►
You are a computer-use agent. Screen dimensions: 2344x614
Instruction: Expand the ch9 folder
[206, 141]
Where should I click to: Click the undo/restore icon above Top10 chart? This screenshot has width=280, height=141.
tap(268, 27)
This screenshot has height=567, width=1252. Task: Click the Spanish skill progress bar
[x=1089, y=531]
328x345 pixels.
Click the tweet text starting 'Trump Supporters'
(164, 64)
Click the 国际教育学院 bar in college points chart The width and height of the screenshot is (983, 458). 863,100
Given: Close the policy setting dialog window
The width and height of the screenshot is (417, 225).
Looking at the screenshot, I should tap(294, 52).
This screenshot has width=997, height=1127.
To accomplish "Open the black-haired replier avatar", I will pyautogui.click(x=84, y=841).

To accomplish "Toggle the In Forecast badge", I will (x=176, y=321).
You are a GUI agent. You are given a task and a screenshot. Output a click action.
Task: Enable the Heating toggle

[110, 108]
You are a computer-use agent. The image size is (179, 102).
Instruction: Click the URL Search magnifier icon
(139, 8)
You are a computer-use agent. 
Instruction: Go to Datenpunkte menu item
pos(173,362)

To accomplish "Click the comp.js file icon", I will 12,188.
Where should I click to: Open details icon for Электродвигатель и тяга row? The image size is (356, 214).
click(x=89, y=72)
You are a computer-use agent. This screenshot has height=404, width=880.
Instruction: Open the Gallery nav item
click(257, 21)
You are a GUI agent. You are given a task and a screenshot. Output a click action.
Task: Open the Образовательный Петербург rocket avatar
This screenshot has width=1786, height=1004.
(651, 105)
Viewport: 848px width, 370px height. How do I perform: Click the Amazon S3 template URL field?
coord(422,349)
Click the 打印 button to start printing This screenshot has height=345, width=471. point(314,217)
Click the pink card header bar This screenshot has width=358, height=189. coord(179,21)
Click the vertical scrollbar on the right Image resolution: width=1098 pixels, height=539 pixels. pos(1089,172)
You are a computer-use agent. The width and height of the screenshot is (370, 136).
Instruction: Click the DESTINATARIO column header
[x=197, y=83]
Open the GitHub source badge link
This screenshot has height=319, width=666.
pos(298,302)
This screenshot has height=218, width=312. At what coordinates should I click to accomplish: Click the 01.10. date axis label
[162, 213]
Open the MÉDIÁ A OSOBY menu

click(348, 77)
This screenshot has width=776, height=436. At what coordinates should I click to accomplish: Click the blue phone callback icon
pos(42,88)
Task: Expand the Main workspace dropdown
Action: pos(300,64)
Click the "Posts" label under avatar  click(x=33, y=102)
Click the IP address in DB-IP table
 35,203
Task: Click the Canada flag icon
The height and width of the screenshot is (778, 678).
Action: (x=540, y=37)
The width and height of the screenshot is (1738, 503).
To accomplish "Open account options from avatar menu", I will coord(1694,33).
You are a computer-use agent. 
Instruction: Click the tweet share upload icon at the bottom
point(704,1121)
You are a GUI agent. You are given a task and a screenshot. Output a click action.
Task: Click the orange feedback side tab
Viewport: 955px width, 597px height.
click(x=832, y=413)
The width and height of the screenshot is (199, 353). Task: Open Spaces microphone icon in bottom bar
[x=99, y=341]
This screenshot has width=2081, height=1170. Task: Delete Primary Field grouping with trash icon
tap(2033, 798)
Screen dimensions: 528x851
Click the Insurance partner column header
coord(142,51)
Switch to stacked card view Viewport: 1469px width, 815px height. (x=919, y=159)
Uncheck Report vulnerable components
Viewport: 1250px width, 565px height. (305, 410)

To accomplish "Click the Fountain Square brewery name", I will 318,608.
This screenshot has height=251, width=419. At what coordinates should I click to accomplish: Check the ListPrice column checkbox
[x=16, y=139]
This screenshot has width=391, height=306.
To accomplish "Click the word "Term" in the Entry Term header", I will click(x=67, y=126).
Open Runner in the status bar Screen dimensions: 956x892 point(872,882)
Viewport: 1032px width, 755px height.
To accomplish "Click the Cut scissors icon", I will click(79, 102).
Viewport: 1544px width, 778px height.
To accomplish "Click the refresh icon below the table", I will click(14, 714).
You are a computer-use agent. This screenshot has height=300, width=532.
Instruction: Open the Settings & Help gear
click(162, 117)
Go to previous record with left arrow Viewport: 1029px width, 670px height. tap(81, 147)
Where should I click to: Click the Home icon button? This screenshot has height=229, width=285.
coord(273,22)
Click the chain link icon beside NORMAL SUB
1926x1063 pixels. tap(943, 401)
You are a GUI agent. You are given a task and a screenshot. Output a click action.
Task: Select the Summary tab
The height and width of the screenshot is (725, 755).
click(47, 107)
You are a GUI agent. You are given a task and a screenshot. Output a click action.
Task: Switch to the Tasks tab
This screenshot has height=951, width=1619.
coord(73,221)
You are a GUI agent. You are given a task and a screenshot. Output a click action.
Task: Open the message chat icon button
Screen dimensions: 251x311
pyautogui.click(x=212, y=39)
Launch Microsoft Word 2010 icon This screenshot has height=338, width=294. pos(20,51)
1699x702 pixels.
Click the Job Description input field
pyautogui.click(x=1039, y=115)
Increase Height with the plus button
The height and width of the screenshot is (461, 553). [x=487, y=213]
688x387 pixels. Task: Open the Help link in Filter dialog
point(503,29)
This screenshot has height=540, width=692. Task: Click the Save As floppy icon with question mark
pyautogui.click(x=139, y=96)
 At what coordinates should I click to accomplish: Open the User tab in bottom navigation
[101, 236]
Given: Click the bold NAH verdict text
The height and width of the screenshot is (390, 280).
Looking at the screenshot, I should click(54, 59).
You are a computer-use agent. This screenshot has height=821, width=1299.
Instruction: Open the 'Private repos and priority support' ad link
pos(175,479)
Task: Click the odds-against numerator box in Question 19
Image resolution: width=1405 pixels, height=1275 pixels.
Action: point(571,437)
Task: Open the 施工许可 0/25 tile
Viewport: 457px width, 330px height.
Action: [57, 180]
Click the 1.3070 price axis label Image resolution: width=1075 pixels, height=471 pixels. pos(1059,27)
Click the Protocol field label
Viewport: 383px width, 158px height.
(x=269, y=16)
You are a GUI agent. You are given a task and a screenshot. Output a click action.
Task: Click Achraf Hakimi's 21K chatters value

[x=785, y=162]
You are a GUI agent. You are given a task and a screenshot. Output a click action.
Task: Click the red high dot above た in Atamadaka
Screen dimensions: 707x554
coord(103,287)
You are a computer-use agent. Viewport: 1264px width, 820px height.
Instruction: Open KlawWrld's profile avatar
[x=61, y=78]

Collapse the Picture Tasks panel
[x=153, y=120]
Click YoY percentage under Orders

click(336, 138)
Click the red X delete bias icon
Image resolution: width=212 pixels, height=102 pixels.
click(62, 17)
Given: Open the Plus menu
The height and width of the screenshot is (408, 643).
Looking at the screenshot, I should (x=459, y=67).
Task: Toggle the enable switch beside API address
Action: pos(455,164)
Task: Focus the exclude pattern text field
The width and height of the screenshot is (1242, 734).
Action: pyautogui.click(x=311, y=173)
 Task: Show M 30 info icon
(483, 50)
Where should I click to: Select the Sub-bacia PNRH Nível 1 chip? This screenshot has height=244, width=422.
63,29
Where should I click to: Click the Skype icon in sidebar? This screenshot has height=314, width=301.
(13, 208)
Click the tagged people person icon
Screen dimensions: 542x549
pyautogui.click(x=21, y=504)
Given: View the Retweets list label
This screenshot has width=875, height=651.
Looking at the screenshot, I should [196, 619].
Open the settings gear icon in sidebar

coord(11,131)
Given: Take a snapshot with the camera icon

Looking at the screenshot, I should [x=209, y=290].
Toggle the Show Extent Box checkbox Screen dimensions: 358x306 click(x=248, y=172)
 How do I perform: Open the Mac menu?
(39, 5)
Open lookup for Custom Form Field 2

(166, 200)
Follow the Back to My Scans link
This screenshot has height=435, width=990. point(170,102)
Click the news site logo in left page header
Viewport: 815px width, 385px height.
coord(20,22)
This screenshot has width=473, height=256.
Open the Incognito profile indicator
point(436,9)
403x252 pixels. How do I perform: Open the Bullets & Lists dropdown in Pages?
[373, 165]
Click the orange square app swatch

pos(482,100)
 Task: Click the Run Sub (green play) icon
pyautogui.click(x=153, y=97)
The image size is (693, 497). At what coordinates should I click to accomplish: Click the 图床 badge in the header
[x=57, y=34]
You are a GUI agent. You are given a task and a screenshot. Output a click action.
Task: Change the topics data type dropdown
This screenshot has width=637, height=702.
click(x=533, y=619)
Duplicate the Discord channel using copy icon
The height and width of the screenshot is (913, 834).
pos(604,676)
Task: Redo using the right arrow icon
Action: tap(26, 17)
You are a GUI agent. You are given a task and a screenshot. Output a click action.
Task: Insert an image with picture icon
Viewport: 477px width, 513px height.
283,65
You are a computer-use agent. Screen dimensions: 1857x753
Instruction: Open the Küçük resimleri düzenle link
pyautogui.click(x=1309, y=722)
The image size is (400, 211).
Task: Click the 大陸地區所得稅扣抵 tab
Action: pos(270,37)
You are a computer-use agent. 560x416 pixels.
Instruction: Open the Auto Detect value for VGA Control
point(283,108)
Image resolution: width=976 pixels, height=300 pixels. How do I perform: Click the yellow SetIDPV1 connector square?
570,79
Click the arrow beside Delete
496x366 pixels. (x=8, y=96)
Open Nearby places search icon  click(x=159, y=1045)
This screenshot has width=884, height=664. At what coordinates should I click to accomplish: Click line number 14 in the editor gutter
◄
*The problem:*
In the listing, rewrite the lines from the one containing "Click the vertical" through the one containing "tap(2033, 798)", inclusive, swapping "Instruction" for "Command" and leaving everything else the same.

*Answer for this exercise:*
Click the vertical scrollbar on the right Image resolution: width=1098 pixels, height=539 pixels. pos(1089,172)
You are a computer-use agent. The width and height of the screenshot is (370, 136).
Command: Click the DESTINATARIO column header
[x=197, y=83]
Open the GitHub source badge link
This screenshot has height=319, width=666.
pos(298,302)
This screenshot has height=218, width=312. At what coordinates should I click to accomplish: Click the 01.10. date axis label
[162, 213]
Open the MÉDIÁ A OSOBY menu

click(348, 77)
This screenshot has width=776, height=436. At what coordinates should I click to accomplish: Click the blue phone callback icon
pos(42,88)
Task: Expand the Main workspace dropdown
Action: pos(300,64)
Click the "Posts" label under avatar  click(x=33, y=102)
Click the IP address in DB-IP table
 35,203
Task: Click the Canada flag icon
The height and width of the screenshot is (778, 678).
Action: (x=540, y=37)
The width and height of the screenshot is (1738, 503).
To accomplish "Open account options from avatar menu", I will coord(1694,33).
You are a computer-use agent. 
Command: Click the tweet share upload icon at the bottom
point(704,1121)
You are a GUI agent. You are given a task and a screenshot. Output a click action.
Task: Click the orange feedback side tab
Viewport: 955px width, 597px height.
click(x=832, y=413)
The width and height of the screenshot is (199, 353). Task: Open Spaces microphone icon in bottom bar
[x=99, y=341]
This screenshot has width=2081, height=1170. Task: Delete Primary Field grouping with trash icon
tap(2033, 798)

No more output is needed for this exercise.